━━━━━ Gösterilen öğeler

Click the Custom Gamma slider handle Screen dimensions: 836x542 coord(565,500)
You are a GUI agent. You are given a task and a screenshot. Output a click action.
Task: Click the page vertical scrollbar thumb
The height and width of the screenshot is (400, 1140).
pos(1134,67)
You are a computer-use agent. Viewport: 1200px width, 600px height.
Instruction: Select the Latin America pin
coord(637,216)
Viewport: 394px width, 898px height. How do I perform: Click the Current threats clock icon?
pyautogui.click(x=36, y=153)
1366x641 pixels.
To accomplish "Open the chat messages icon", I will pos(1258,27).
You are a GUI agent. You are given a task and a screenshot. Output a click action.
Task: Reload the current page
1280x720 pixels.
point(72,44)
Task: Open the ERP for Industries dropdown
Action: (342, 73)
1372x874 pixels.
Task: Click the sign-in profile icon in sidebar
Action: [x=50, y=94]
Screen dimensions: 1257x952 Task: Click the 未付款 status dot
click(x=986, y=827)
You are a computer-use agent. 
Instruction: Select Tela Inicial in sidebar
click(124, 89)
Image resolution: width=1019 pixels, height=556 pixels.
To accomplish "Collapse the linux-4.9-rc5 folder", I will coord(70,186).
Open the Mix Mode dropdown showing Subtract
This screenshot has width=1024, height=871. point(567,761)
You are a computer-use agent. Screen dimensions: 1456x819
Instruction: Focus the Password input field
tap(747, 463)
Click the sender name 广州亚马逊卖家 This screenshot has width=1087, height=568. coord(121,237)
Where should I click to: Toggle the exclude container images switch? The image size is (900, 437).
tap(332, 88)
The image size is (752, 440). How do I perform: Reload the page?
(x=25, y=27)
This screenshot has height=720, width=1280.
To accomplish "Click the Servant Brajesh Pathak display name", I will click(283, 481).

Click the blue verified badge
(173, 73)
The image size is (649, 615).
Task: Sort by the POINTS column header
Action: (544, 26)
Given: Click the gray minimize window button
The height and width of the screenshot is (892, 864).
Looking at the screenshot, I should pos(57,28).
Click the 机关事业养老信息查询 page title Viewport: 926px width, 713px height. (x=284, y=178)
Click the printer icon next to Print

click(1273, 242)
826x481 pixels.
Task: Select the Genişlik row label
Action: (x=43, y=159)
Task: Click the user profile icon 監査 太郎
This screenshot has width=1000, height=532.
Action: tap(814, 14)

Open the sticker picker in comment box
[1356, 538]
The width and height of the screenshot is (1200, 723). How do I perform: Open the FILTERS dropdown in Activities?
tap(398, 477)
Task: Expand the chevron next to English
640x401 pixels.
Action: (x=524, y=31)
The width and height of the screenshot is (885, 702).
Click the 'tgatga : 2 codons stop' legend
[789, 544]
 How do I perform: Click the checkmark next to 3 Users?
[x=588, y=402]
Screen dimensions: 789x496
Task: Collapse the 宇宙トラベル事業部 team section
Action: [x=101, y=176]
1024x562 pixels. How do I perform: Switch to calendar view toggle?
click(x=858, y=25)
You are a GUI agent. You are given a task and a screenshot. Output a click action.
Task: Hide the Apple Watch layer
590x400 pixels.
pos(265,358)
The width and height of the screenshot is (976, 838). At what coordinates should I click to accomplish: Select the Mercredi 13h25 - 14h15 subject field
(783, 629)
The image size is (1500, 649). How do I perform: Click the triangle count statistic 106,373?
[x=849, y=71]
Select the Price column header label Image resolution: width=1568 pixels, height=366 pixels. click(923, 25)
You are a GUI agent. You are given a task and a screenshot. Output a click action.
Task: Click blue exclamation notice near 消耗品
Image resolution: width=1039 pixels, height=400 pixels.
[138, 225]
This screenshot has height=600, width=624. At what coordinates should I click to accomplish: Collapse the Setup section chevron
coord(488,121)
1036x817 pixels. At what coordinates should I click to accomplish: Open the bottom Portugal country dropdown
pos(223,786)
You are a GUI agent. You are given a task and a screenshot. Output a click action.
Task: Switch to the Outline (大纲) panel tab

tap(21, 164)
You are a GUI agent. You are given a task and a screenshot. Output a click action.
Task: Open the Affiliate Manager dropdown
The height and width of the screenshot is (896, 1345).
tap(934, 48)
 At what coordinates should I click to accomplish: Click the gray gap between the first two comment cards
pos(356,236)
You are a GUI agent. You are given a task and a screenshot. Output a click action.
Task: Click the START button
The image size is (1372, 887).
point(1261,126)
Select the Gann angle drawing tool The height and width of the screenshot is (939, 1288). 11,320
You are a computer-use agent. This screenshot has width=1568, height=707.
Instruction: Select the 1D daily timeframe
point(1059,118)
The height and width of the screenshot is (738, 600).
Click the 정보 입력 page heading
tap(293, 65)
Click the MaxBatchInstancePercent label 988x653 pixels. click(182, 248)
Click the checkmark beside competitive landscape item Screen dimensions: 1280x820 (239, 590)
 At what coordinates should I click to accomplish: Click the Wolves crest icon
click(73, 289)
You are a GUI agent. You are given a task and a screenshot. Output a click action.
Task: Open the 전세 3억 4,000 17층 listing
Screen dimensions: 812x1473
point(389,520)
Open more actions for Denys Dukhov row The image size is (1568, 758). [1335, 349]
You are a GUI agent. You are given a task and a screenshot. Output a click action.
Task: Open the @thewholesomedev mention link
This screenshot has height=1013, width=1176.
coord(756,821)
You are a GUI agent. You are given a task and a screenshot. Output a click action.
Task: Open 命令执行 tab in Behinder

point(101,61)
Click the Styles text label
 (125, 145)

━━━━━━━━━━

#### [Görev ayrıntıları]
Yukarıdaki öğelerin tüm satırlarını, boş olanları atlayarak, Markdown tablosu biçiminde çıkarın. Tabloda Sıra sütununda satır numarası, Öğe sütununda satırın kendisi yer almalı.

#### [Nihai sonuç]
| Sıra | Öğe |
|---|---|
| 1 | Click the Custom Gamma slider handle Screen dimensions: 836x542 coord(565,500) |
| 2 | You are a GUI agent. You are given a task and a screenshot. Output a click action. |
| 3 | Task: Click the page vertical scrollbar thumb |
| 4 | The height and width of the screenshot is (400, 1140). |
| 5 | pos(1134,67) |
| 6 | You are a computer-use agent. Viewport: 1200px width, 600px height. |
| 7 | Instruction: Select the Latin America pin |
| 8 | coord(637,216) |
| 9 | Viewport: 394px width, 898px height. How do I perform: Click the Current threats clock icon? |
| 10 | pyautogui.click(x=36, y=153) |
| 11 | 1366x641 pixels. |
| 12 | To accomplish "Open the chat messages icon", I will pos(1258,27). |
| 13 | You are a GUI agent. You are given a task and a screenshot. Output a click action. |
| 14 | Task: Reload the current page |
| 15 | 1280x720 pixels. |
| 16 | point(72,44) |
| 17 | Task: Open the ERP for Industries dropdown |
| 18 | Action: (342, 73) |
| 19 | 1372x874 pixels. |
| 20 | Task: Click the sign-in profile icon in sidebar |
| 21 | Action: [x=50, y=94] |
| 22 | Screen dimensions: 1257x952 Task: Click the 未付款 status dot |
| 23 | click(x=986, y=827) |
| 24 | You are a computer-use agent.  |
| 25 | Instruction: Select Tela Inicial in sidebar |
| 26 | click(124, 89) |
| 27 | Image resolution: width=1019 pixels, height=556 pixels. |
| 28 | To accomplish "Collapse the linux-4.9-rc5 folder", I will coord(70,186). |
| 29 | Open the Mix Mode dropdown showing Subtract |
| 30 | This screenshot has width=1024, height=871. point(567,761) |
| 31 | You are a computer-use agent. Screen dimensions: 1456x819 |
| 32 | Instruction: Focus the Password input field |
| 33 | tap(747, 463) |
| 34 | Click the sender name 广州亚马逊卖家 This screenshot has width=1087, height=568. coord(121,237) |
| 35 | Where should I click to: Toggle the exclude container images switch? The image size is (900, 437). |
| 36 | tap(332, 88) |
| 37 | The image size is (752, 440). How do I perform: Reload the page? |
| 38 | (x=25, y=27) |
| 39 | This screenshot has height=720, width=1280. |
| 40 | To accomplish "Click the Servant Brajesh Pathak display name", I will click(283, 481). |
| 41 | Click the blue verified badge |
| 42 | (173, 73) |
| 43 | The image size is (649, 615). |
| 44 | Task: Sort by the POINTS column header |
| 45 | Action: (544, 26) |
| 46 | Given: Click the gray minimize window button |
| 47 | The height and width of the screenshot is (892, 864). |
| 48 | Looking at the screenshot, I should pos(57,28). |
| 49 | Click the 机关事业养老信息查询 page title Viewport: 926px width, 713px height. (x=284, y=178) |
| 50 | Click the printer icon next to Print |
| 51 | click(1273, 242) |
| 52 | 826x481 pixels. |
| 53 | Task: Select the Genişlik row label |
| 54 | Action: (x=43, y=159) |
| 55 | Task: Click the user profile icon 監査 太郎 |
| 56 | This screenshot has width=1000, height=532. |
| 57 | Action: tap(814, 14) |
| 58 | Open the sticker picker in comment box |
| 59 | [1356, 538] |
| 60 | The width and height of the screenshot is (1200, 723). How do I perform: Open the FILTERS dropdown in Activities? |
| 61 | tap(398, 477) |
| 62 | Task: Expand the chevron next to English |
| 63 | 640x401 pixels. |
| 64 | Action: (x=524, y=31) |
| 65 | The width and height of the screenshot is (885, 702). |
| 66 | Click the 'tgatga : 2 codons stop' legend |
| 67 | [789, 544] |
| 68 |  How do I perform: Click the checkmark next to 3 Users? |
| 69 | [x=588, y=402] |
| 70 | Screen dimensions: 789x496 |
| 71 | Task: Collapse the 宇宙トラベル事業部 team section |
| 72 | Action: [x=101, y=176] |
| 73 | 1024x562 pixels. How do I perform: Switch to calendar view toggle? |
| 74 | click(x=858, y=25) |
| 75 | You are a GUI agent. You are given a task and a screenshot. Output a click action. |
| 76 | Task: Hide the Apple Watch layer |
| 77 | 590x400 pixels. |
| 78 | pos(265,358) |
| 79 | The width and height of the screenshot is (976, 838). At what coordinates should I click to accomplish: Select the Mercredi 13h25 - 14h15 subject field |
| 80 | (783, 629) |
| 81 | The image size is (1500, 649). How do I perform: Click the triangle count statistic 106,373? |
| 82 | [x=849, y=71] |
| 83 | Select the Price column header label Image resolution: width=1568 pixels, height=366 pixels. click(923, 25) |
| 84 | You are a GUI agent. You are given a task and a screenshot. Output a click action. |
| 85 | Task: Click blue exclamation notice near 消耗品 |
| 86 | Image resolution: width=1039 pixels, height=400 pixels. |
| 87 | [138, 225] |
| 88 | This screenshot has height=600, width=624. At what coordinates should I click to accomplish: Collapse the Setup section chevron |
| 89 | coord(488,121) |
| 90 | 1036x817 pixels. At what coordinates should I click to accomplish: Open the bottom Portugal country dropdown |
| 91 | pos(223,786) |
| 92 | You are a GUI agent. You are given a task and a screenshot. Output a click action. |
| 93 | Task: Switch to the Outline (大纲) panel tab |
| 94 | tap(21, 164) |
| 95 | You are a GUI agent. You are given a task and a screenshot. Output a click action. |
| 96 | Task: Open the Affiliate Manager dropdown |
| 97 | The height and width of the screenshot is (896, 1345). |
| 98 | tap(934, 48) |
| 99 |  At what coordinates should I click to accomplish: Click the gray gap between the first two comment cards |
| 100 | pos(356,236) |
| 101 | You are a GUI agent. You are given a task and a screenshot. Output a click action. |
| 102 | Task: Click the START button |
| 103 | The image size is (1372, 887). |
| 104 | point(1261,126) |
| 105 | Select the Gann angle drawing tool The height and width of the screenshot is (939, 1288). 11,320 |
| 106 | You are a computer-use agent. This screenshot has width=1568, height=707. |
| 107 | Instruction: Select the 1D daily timeframe |
| 108 | point(1059,118) |
| 109 | The height and width of the screenshot is (738, 600). |
| 110 | Click the 정보 입력 page heading |
| 111 | tap(293, 65) |
| 112 | Click the MaxBatchInstancePercent label 988x653 pixels. click(182, 248) |
| 113 | Click the checkmark beside competitive landscape item Screen dimensions: 1280x820 (239, 590) |
| 114 |  At what coordinates should I click to accomplish: Click the Wolves crest icon |
| 115 | click(73, 289) |
| 116 | You are a GUI agent. You are given a task and a screenshot. Output a click action. |
| 117 | Task: Open the 전세 3억 4,000 17층 listing |
| 118 | Screen dimensions: 812x1473 |
| 119 | point(389,520) |
| 120 | Open more actions for Denys Dukhov row The image size is (1568, 758). [1335, 349] |
| 121 | You are a GUI agent. You are given a task and a screenshot. Output a click action. |
| 122 | Task: Open the @thewholesomedev mention link |
| 123 | This screenshot has height=1013, width=1176. |
| 124 | coord(756,821) |
| 125 | You are a GUI agent. You are given a task and a screenshot. Output a click action. |
| 126 | Task: Open 命令执行 tab in Behinder |
| 127 | point(101,61) |
| 128 | Click the Styles text label |
| 129 |  (125, 145) |